Monday, June 24, 2019

Avec Video: Taranaki Falls Walking Track, Tongariro National Park

 (If you're reading in email, click here to go to our site to view the videos.)

One last hike before leaving this magnificent park. On a sunny Monday, we went after this 6 km loop track in the wonderland that is Tongariro.

Remember this volcano from our other walk? Now it's fully shrouded in snow.

Let's let the pictures do most of the talking...

 

It's a lovely day, but that sign still feels ominous

 




On the way to the falls, Wairere Stream in action.

Taranaki Falls coming into view








 The return started with a steep upward climb, quickly leveling out to a glorious stroll.

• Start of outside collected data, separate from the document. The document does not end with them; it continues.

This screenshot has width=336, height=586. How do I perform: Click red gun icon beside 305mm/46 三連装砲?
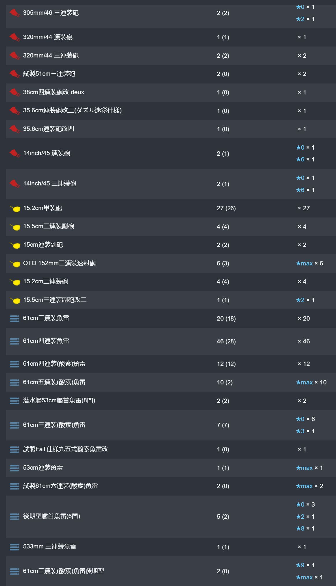14,13
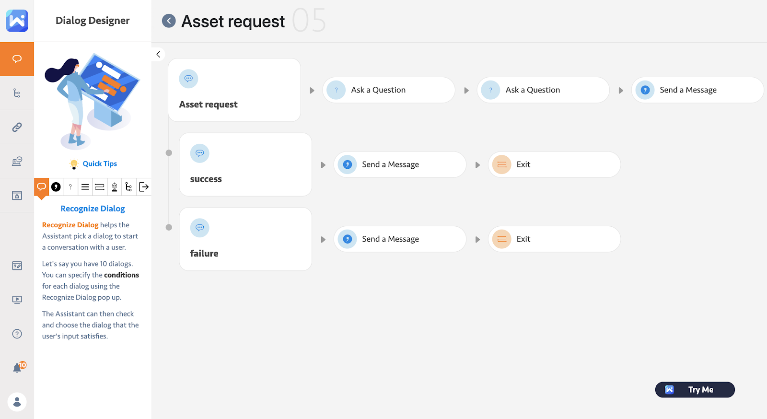The image size is (767, 419).
Task: Open the notifications bell
Action: pyautogui.click(x=17, y=368)
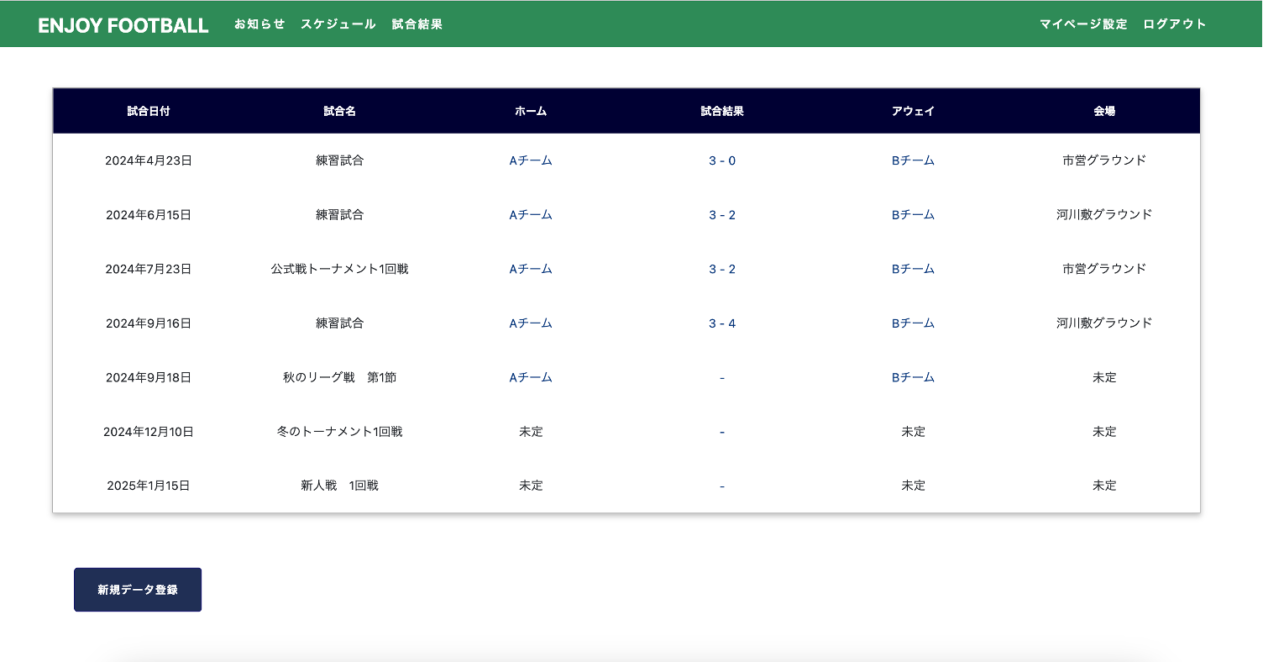The height and width of the screenshot is (662, 1263).
Task: View the 3 - 2 result of the June 15 match
Action: pyautogui.click(x=721, y=215)
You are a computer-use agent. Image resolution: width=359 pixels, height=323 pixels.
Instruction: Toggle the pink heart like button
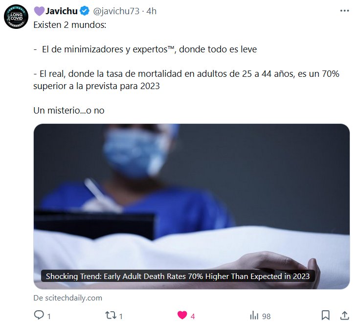(182, 315)
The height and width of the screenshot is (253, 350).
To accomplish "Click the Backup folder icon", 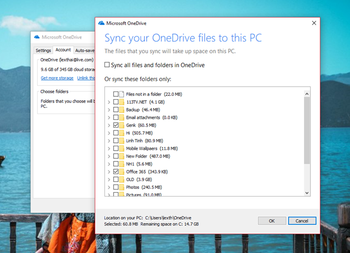I will point(121,110).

Shout out to the NZ Dept of Conservation (DOC) for spending god only knows how much time on these tracks to keep them not only passable, but tidy. Remember, one million people visit annually, most in summer because these hikes are a serious draw.



Sunday, June 23, 2019

Rainy Day at Tongariro + Some Park Facts

We welcomed a rainy day after our exertion-filled walk. In fact we did another shorter trek (the Ridge Walk) the day after and halfway up Art turned around and asked: why are we doing this? He does not look happy to be at the viewing point, does he.

Bodies need to rest and recover and yesterday's rain day provided. We strolled over to the visitor center, where they had some cool dioramas that put these volcanoes in perspective. (Did I mention we also paid for a few more nights in this beautifully-located campground? We depart tomorrow after five days--still not enough to see the park.)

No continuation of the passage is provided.